D. Moyens des parties
- Lilly France conteste le fait que l’avis de la commission de conciliation et d’expertise douanière (CCED) lui soit imposé sans examen matériel direct.
- Elle soutient que les constatations faites par la CCED ne lient pas les juges du fond et qu’il y a eu violation des articles du code des douanes.
E. Réponse de la Cour
- La Cour de cassation rejette le pourvoi et confirme que la CCED n’est pas tenue de procéder à l’examen matériel direct des marchandises.
- Les expertises ordonnées par la CCED suffisent à établir des constatations matérielles au sens de l’article 447 du code des douanes.
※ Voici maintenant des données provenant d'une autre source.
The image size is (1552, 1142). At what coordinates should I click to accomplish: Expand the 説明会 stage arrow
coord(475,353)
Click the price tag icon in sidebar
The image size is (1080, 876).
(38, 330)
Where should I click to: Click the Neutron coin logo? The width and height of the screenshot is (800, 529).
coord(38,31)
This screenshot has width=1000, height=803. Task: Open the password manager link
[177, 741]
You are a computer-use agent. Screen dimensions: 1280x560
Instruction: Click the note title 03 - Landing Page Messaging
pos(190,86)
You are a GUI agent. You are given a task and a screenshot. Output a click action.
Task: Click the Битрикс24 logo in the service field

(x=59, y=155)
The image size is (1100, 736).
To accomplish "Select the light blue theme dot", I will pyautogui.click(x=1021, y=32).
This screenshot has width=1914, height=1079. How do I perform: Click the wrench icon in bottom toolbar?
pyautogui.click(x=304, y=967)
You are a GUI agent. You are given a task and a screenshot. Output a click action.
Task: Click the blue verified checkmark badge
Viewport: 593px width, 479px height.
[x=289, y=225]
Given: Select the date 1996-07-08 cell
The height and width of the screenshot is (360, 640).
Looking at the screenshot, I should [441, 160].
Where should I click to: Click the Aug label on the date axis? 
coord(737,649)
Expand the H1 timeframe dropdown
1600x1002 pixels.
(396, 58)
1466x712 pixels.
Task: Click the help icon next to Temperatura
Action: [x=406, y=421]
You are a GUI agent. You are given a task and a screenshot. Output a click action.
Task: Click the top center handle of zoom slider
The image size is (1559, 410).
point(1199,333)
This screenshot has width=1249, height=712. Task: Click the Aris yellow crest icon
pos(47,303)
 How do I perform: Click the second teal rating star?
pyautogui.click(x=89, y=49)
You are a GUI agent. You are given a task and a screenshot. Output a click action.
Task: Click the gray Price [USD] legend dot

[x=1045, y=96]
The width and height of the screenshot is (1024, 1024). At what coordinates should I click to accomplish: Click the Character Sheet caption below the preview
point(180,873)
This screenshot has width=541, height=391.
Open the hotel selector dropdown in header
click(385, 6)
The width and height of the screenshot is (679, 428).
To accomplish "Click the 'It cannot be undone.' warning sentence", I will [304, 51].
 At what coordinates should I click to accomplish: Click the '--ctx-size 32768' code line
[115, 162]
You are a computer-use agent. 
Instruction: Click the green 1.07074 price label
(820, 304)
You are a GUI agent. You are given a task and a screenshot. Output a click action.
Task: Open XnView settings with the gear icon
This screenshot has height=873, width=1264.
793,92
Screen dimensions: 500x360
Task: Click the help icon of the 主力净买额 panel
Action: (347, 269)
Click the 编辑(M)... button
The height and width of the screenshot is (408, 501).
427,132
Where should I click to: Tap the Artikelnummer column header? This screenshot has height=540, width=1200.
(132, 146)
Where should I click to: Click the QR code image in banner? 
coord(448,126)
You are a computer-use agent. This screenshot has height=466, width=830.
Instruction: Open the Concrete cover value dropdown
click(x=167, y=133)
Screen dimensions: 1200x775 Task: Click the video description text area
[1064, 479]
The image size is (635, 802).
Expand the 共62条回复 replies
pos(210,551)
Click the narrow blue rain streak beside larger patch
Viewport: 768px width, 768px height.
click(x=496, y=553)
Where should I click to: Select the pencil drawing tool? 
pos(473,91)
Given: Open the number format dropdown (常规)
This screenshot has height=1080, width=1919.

- La Cour considère que l’arrêt de la cour d’appel ne viole pas les droits défendus par Lilly France ; l’avis de la CCED est valide.
F. Conclusion
- Rejet du pourvoi de la société Lilly France.
- La décision de la cour d’appel est confirmée et Lilly France est condamnée aux dépens.
- Elle doit également verser 3 000 euros à la Direction régionale des douanes et des droits indirects du Havre.